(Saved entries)
· · · · ·

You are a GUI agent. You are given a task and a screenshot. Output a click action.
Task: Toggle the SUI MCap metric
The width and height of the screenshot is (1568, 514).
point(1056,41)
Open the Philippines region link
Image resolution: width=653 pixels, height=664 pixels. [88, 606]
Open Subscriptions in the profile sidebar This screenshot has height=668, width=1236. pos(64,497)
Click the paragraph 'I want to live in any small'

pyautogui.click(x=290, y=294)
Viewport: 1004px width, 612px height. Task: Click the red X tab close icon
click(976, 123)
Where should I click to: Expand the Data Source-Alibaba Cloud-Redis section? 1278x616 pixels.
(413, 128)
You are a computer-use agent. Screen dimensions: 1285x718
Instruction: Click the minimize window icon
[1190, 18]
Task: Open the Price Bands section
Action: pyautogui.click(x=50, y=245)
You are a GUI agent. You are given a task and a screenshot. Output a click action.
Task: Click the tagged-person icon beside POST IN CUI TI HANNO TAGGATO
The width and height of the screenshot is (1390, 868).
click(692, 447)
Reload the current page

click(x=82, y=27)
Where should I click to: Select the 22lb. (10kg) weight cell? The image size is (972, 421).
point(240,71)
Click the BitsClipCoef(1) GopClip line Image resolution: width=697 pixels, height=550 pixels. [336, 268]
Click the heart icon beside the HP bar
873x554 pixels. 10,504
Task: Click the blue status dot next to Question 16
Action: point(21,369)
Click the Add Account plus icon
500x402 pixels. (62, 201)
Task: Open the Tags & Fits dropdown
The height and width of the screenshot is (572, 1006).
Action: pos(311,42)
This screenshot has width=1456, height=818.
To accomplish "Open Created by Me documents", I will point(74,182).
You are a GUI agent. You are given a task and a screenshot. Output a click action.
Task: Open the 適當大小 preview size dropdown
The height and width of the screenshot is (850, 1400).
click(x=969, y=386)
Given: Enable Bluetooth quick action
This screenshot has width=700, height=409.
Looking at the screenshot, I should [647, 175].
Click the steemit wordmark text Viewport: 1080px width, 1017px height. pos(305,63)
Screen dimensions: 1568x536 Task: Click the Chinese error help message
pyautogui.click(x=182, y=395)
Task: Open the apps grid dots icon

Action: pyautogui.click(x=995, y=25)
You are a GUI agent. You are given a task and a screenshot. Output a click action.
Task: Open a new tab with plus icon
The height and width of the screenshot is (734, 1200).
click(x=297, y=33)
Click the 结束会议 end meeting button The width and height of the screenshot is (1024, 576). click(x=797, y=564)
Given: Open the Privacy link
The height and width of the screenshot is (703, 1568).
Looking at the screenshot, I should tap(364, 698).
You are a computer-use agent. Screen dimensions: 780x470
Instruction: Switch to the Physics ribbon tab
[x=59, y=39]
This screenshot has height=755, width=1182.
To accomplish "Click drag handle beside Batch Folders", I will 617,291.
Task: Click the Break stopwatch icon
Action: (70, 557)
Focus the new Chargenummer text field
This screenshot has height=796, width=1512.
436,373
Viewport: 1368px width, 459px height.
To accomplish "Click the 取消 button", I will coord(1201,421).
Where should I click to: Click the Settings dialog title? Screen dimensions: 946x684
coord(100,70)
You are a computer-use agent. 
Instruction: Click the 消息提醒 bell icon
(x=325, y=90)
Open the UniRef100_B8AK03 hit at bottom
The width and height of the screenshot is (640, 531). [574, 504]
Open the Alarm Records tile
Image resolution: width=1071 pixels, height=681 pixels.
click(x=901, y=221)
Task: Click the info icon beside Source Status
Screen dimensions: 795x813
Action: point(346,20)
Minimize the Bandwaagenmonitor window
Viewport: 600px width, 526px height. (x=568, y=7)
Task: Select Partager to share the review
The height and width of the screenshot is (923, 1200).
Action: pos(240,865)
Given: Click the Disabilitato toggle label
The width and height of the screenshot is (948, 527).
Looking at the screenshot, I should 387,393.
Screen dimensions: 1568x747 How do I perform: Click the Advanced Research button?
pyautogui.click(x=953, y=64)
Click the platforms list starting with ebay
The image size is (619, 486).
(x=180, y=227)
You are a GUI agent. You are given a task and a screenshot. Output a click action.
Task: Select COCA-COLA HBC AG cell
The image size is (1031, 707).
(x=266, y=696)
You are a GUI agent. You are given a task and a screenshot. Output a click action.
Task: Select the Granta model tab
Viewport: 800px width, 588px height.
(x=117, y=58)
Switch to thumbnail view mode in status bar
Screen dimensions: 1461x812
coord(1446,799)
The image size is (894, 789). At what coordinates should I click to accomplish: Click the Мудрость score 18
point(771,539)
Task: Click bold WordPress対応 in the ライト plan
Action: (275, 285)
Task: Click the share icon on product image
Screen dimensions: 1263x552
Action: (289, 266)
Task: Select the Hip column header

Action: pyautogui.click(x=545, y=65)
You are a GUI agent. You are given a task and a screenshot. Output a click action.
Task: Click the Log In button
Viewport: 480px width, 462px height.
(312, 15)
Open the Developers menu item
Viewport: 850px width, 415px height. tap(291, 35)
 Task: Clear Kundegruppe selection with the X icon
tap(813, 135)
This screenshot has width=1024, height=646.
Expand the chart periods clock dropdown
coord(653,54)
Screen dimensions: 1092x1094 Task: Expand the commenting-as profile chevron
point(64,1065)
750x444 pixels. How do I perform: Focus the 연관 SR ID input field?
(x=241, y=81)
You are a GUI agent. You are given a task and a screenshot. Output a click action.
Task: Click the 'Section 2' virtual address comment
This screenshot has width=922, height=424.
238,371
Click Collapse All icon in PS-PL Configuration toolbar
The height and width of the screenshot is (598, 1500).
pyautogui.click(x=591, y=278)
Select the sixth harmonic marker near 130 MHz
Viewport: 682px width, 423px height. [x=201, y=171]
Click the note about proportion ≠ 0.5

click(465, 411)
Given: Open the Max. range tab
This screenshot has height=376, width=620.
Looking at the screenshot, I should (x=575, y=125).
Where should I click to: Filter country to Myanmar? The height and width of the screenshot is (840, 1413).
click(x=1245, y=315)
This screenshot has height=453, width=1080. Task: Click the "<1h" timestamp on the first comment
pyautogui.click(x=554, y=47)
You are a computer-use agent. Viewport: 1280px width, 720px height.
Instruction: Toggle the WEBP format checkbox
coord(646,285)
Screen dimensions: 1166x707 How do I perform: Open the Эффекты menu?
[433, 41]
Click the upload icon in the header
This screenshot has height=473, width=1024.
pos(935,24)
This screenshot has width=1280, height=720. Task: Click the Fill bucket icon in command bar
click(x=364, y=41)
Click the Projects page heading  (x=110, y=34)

· · · · ·

Instructions for the task: Say how many lines of the entries above hold the string "share", and say nothing besides the number.

Exercise result: 2